日々の生活のあれやこれやを思いつくままに。

得したこと

2025-05-25 17:08:29 | エッセイ

「これまでの人生で得をしたことってありますか?」
もしこんな質問をされたら、ぜひ答えたいと思っていることがある。
 60年後半から70年代に青春期をすごした私たちは、
ほとんどの電化製品の誕生から普及までを自分自身の成長の過程で見て育ったことだ。
 もののない時代も今のように物があふれる時代も知っていることで、
どんな場面に出くわしても融通が利く生き方ができるのではないかと思っている。

 私が物心がついた頃に我が家にあった電化製品といえば、
暗めの照明器具とラジオ、そして小さな扇風機ぐらいだったろう。
 電話器も黒色のハンドル付きで、ハンドルを回すと電話交換手(当時の花形職業)が出て、
相手の番号を伝えてつないでもらうというアナログ世界。
 ダイヤル式でカラー電話が出回り始めた時にはぶったまげてしまった。

 白物家電が我が家にやってきたのは、電気洗濯機、白黒テレビ、電磁冷蔵庫の順だったか。
いわゆる主婦にとっての三種の神器だ。
 それまで洗濯物は、母が外の炊事場ですべて手洗い。
手がちぢかむような寒い日も暑い日もたらいに洗濯板を置いて、
家族全員の洗濯物をゴシゴシもみ洗いし、2回ほどすすぎ洗いをしたら手で固く絞り上げ、干していくという重労働だった。

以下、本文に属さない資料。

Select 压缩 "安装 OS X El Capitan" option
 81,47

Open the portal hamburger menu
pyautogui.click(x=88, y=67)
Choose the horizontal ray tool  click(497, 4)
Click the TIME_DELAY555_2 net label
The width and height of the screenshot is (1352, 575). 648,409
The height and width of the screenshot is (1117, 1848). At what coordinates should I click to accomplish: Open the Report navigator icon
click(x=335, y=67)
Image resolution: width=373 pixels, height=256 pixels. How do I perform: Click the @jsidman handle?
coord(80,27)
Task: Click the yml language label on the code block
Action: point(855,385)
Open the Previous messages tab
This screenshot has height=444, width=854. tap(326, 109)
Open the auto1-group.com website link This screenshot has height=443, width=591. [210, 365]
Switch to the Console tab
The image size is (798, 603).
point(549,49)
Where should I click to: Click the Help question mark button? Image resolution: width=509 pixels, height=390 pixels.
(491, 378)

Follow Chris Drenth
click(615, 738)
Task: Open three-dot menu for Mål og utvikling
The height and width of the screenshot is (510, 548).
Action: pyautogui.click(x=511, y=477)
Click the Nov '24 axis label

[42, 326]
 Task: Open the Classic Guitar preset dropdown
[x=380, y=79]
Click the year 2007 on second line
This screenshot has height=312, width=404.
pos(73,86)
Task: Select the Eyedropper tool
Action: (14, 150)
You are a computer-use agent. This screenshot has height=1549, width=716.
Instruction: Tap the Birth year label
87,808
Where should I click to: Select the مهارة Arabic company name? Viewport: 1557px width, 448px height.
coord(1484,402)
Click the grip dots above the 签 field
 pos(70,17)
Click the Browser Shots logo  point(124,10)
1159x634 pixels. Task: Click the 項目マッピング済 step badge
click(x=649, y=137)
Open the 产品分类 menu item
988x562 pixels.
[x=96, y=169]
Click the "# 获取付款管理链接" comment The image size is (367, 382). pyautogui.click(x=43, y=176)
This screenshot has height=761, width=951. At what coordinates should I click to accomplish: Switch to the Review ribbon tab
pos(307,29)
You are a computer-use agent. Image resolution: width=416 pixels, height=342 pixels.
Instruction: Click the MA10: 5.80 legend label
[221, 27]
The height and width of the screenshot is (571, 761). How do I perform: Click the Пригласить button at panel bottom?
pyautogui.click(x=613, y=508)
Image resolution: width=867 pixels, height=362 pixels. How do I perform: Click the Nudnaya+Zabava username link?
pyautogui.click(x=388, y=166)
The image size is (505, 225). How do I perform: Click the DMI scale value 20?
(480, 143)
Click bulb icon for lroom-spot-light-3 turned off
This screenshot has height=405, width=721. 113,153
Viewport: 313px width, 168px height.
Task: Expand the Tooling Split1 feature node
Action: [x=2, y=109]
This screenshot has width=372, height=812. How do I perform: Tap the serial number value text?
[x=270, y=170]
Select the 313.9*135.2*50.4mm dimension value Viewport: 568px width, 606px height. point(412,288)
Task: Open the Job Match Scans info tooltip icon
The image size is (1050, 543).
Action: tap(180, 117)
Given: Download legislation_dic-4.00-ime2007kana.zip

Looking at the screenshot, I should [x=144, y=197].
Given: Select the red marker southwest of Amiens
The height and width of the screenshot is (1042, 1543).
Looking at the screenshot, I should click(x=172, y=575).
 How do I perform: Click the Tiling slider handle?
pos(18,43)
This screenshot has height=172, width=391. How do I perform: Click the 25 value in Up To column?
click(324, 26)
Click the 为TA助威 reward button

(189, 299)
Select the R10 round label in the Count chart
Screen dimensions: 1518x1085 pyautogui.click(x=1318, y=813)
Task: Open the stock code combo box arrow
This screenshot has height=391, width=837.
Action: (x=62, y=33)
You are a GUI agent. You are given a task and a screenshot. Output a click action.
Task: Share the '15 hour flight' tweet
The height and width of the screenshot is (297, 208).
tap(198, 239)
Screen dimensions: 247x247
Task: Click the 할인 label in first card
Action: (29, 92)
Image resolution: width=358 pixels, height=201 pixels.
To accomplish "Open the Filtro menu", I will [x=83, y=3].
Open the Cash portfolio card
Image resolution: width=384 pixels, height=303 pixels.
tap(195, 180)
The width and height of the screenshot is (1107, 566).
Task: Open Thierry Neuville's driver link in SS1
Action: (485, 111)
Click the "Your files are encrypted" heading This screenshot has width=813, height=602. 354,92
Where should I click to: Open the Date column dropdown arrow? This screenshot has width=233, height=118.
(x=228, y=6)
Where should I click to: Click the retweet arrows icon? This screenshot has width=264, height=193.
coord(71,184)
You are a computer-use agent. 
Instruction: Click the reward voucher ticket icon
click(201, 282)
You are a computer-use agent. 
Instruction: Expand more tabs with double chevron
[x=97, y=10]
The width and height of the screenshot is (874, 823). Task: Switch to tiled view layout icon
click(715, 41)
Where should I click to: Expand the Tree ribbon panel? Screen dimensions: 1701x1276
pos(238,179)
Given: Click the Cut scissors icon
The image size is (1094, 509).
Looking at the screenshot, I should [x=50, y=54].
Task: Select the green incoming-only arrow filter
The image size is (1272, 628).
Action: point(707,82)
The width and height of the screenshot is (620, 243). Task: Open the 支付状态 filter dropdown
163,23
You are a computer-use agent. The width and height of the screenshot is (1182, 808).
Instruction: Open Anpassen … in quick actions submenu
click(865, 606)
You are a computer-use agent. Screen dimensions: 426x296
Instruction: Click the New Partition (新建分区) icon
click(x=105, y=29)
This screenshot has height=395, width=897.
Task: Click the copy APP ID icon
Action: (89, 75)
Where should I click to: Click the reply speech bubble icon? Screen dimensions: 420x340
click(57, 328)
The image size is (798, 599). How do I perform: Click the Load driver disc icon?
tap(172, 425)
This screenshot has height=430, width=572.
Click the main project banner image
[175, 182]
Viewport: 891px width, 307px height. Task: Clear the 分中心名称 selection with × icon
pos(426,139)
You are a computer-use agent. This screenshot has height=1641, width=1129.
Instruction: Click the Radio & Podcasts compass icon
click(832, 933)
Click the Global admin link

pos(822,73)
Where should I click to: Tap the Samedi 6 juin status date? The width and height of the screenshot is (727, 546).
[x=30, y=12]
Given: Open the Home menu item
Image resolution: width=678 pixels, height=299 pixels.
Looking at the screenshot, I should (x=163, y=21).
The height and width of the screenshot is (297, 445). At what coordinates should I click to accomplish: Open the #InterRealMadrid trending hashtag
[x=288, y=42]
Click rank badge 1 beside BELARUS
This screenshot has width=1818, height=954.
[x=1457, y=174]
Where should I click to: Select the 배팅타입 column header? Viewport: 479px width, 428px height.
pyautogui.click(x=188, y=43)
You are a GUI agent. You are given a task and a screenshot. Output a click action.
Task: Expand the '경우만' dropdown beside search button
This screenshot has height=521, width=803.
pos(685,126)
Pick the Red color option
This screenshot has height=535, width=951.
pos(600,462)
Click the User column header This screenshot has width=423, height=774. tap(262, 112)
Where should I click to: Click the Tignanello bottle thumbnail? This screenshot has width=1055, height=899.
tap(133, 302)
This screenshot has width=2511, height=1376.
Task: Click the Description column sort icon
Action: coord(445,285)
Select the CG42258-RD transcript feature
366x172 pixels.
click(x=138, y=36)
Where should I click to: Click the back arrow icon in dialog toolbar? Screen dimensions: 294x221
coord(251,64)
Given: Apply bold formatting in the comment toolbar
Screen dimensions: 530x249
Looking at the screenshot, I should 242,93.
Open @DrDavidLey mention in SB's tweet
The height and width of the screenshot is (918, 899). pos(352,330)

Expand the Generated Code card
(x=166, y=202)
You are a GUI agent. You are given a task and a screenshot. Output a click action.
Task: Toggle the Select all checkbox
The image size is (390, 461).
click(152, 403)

 洗濯機はそれを一度にやってくれるのだから、暮らしの革命とも言われたわけである。
 さらに洗濯機の横には手回しの脱水器がついていて、洗った洗濯物を1枚ずつ通すと、
せんべいのようにペッタンコになって出てきた。当初はそれが面白くて、
きょうだいで順番に脱水器を回させてもらったものだ。
 ただ、さすがに母はこれでは生地が傷みそうだとあまり使ってなかったと思う。

 白黒テレビは当時、娯楽の王様。
  実家は地方の田舎町でチャンネルは2つほどしかなかったが、
夕食が終わるとテレビの部屋に集まって家族全員で楽しみに観ていた。
当時はプロレスが人気で、住み込みの職人さんたちも縁側に腰掛け、一緒に楽しんでいた光景は今も思い出す。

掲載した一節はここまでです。